With his other hand he thrust something against my side; I felt a prick, and then through me spread the warm tingle of a jolt of "morpheus" taking hold. I've been knocked out by that drug twice before and I've given it more times than that; I knew what it was.
I made one more attempt to pull my gun free and sank forward.
I was vaguely aware of voices-voices which had been going on for some time before I got around to sorting them out as meaning. Someone was handling me roughly and someone was saying, "Watch out for that ape!" Another voice replied, "It's all right; his tendons are cut," to which the first voice retorted, "He's still got teeth, hasn't he?"
Yes, I thought fretfully, and if you get close enough I'll bite you with them, too. The remark about cut tendons seemed to be true; none of my limbs would move, but that did not worry me as much as being called an ape and not being able to resent it. It was a shame, I thought, to call a man names when he can't protect himself.
I wept a little and then fell into a stupor.
"Feeling better, son?"
The Old Man was leaning over the end of my bed, staring at me thoughtfully. His chest was bare and covered with grizzled hair; he showed a slight paunch.
"Unh," I said, "pretty good, I guess." I started to sit up and found I could not move.
The Old Man came around to the side of the bed. "We can take those restraints off now," he said, fiddling with clasps. "Didn't want you hurting yourself. There!"
I sat up, rubbing myself. I was quite stiff. "Now," said the Old Man, "how much do you remember? Report."
"Remember?"
"You were with them-remember? They caught you. Do you remember anything after the parasite got to you?"
I felt a sudden wild fear and clutched at the sides of the bed. "Boss! Boss-they know where this place is! I told them."
"No, they don't," he answered quietly, "because these aren't the Section offices you remember. Once I was convinced that you had made a clean getaway, I had the old offices evacuated. They don't know about this hang-out-I think. So you remember?"

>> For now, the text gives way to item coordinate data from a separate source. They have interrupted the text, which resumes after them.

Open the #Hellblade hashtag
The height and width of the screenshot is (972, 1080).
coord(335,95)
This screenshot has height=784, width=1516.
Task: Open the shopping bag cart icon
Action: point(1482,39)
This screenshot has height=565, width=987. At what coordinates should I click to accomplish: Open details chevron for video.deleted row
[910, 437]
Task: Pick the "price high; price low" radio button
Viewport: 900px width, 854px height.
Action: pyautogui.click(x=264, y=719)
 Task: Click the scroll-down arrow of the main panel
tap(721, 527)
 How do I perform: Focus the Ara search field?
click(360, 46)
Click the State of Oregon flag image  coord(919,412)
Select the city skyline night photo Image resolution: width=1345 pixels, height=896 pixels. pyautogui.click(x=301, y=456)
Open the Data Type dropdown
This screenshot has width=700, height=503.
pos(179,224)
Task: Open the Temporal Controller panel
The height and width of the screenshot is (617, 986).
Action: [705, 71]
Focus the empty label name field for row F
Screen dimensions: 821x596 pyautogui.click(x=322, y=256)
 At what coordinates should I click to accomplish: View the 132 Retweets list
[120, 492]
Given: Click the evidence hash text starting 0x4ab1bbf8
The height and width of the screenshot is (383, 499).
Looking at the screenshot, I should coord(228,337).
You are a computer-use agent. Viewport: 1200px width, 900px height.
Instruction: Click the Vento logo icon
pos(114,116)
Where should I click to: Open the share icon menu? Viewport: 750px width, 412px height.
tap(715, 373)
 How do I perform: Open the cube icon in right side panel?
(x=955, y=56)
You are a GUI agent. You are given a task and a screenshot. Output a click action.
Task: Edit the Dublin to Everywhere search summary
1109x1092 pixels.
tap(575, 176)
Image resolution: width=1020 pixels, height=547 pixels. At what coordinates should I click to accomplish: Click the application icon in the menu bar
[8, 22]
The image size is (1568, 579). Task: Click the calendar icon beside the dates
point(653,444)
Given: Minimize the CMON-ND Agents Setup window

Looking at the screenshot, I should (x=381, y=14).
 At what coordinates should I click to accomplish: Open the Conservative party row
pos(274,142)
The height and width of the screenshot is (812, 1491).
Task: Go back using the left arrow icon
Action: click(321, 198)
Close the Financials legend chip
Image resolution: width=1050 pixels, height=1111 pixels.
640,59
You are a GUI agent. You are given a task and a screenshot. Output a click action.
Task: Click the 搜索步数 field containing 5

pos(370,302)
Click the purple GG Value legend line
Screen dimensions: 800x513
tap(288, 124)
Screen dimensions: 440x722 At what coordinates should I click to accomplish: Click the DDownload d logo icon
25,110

"Of course I remember. I got out of here-I mean out of the old offices and went up-" My thoughts raced ahead of my words; I had a sudden full image of holding a live, moist master in my bare hand, ready to place it on the back of the rental agent.
I threw up on the sheet. The Old Man took a corner of it, wiped my mouth, and said gently, "Go ahead."
I swallowed and said, "Boss-they're all over the place! They've got the city."
"I know. Same as Des Moines. And Minneapolis, and St. Paul, and New Orleans, and Kansas City. Maybe more. I don't know-I can't be every place." He looked sour and added, "It's like fighting with your feet in a sack. We're losing, fast." He scowled and added, "We can't even clamp down on the cities we know about. It's very-"
"Good grief! Why not?"
"You should know. Because 'older and wiser heads' than mine are still to be convinced that there is a war on. Because when they take over a city, everything goes on as before."